En cualquier caso, un debate sobre la salud mental de los gobernantes o de quienes aspiren a serlo, debería contemplar los complejos intersticios de la psicología del poder. Desde las enfermedades que lo pueden preceder a las que ocasiona la práctica misma del poder, como la depresión o el síndrome de Hubris, con su característico sentido de omnipotencia.
Justamente esta semana se celebró el Día de la Salud Mental, un estado de la psiquis que la OMS describe como “un estado de bienestar en el cual el individuo es consciente de sus propias capacidades, puede afrontar las tensiones normales de la vida, trabajar de forma productiva y fructífera y ser capaz de hacer una contribución a su comunidad”.
LA OTRA CARA DEL DEBATE
El incumplimiento de todos los candidatos presidenciales a la obligación de someterse a un test de aptitud psicológica, impide saber si Javier Milei y sus competidores cumplen con esas condiciones.
Pero todavía están a tiempo de hacerlo en forma voluntaria y darlo a conocer antes del próximo domingo.
Y si el resultado no fuera el mejor, hasta podrían decir que los grandes hombres deben tener algún grado de locura mezclado con su ciencia (Moliere) o proclamar la falta que hace la locura para “curar la peste del sentido común” (Unamuno). O, simplemente, podrían alegar que la locura es relativa porque “depende de quién encierre a quién en la jaula” (Bradbury).
¿Otro país? Los candidatos tienen la obligación de cumplir con la ley.

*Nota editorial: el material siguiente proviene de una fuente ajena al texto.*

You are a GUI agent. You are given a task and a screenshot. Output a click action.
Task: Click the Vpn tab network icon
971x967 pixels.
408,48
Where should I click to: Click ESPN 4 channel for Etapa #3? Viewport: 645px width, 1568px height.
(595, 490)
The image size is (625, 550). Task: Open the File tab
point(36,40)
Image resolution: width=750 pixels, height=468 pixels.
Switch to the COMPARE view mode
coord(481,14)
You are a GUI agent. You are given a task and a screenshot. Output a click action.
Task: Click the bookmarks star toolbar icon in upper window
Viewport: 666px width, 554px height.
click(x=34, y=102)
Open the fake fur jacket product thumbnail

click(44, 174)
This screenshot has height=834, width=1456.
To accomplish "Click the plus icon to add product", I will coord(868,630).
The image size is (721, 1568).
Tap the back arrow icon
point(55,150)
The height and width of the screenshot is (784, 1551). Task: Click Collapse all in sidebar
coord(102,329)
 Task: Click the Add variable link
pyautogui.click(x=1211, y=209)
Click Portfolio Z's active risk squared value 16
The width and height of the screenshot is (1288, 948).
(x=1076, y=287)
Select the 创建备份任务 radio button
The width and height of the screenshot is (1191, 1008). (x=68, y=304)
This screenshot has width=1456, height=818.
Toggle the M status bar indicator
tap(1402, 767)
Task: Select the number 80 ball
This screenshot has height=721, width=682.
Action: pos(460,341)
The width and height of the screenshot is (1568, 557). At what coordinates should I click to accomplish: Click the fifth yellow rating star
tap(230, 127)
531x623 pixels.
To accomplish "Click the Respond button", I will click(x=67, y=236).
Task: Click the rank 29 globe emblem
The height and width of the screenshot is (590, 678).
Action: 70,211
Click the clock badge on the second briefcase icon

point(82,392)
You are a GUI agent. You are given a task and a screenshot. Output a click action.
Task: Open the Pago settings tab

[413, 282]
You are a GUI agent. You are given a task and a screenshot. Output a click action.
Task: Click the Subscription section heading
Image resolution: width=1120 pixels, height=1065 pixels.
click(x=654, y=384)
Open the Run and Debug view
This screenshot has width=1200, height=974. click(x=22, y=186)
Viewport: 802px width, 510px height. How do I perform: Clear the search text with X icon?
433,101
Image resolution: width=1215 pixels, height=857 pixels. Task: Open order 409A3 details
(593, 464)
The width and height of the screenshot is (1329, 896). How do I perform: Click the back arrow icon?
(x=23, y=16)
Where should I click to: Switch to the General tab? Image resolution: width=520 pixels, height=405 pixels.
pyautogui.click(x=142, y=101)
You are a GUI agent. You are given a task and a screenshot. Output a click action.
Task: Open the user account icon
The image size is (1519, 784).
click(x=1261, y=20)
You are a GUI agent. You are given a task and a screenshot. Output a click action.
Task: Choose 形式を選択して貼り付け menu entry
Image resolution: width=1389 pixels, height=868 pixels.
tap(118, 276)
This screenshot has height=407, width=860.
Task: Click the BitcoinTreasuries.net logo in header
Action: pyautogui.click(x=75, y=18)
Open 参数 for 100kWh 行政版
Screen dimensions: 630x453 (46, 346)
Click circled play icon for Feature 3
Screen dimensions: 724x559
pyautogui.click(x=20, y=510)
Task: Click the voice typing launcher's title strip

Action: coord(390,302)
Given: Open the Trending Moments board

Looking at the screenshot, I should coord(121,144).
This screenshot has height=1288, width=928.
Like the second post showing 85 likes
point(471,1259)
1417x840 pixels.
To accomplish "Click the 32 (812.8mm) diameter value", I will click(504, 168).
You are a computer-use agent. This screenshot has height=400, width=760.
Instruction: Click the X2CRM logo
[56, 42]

Y sus votantes tienen el derecho de conocer el diagnóstico e, incluso, el de elegir a un loco para conducir sus destinos.
Es el derecho de las personas quebradas emocional y económicamente, agobiadas por un sistema que no les da lo que creen merecer, rotas por el individualismo, violentadas por el sentido común de época y engañadas por sus dirigentes.
El derecho de votar a un hombre inestable que represente la inestabilidad que ellos vienen sintiendo desde hace tanto tiempo.
Como lo que se votan son espejos con forma de candidatos, si la mayoría siente eso, lo que se viene es el reflejo de una ruptura con todo lo que conocimos desde el regreso de la democracia.